Oil exportsRussia has rerouted its oil exports away from Europe towards Asia.

Suriyapong Thongsawang/Getty Images

  • India’s imports of crude oil from OPEC dropped to an all-time low of 46% in April, down from 72% a year ago.
  • Russia accounts for 36% of India’s oil imports, versus less than 1% before Moscow launched its war on Ukraine.
  • Imports from Russia have surpassed the combined purchases from Iraq and Saudi Arabia.

The Organization of the Petroleum Exporting Countries has seen its market share in India shrink to a record low amid a flood of cheap Russian oil imports.

The cartel’s share dropped to 46% in April, down from 72% a year earlier, according to Vortexa data cited by the Economic Times

Russia is partners with the oil cartel under the OPEC+ coalition, but India has been taking advantage of cheap barrels since Vladimir Putin ordered the invasion of Ukraine.

Russia now accounts for 36% of the country’s imported supplies, or about 1.67 million barrels per day.

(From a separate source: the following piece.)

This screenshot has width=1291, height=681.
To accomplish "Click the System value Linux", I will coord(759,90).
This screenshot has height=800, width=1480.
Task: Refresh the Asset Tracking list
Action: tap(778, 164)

Before the war started, that stood at less than 1%.

Meanwhile, OPEC supplied 2.1 million barrels per day to India last month out of the total 4.6 million barrels per day the country took in, per Vortexa.

Total Russian imports have now surpassed the combined purchases from Iraq and Saudi Arabia, which have been India’s biggest suppliers over the last decade.

The data show, too, that while India’s month-on-month purchases set a new record high again in April, the rate of increase slowed, which could suggest it’s peaking soon.

Western sanctions on Russian energy — such as bans on coal in August 2022, crude oil in December 2022, and refined oil products in February 2023 — have forced the Kremlin over the last year to seek out alternative markets for their energy supplies in Asia. 

European Central Bank calculations show that trade volume between the euro area and Russia halved since February last year.

Yet in April, Russia’s oil exports returned to pre-war levels, as China and India now account for about 90% of its shipments, Kpler data shows.

Still, Russia is making less money from its energy exports compared to before its invasion, as sanctions weigh on prices. The International Monetary Fund said in April that Moscow’s revenues remain roughly 43% lower than the same time last year.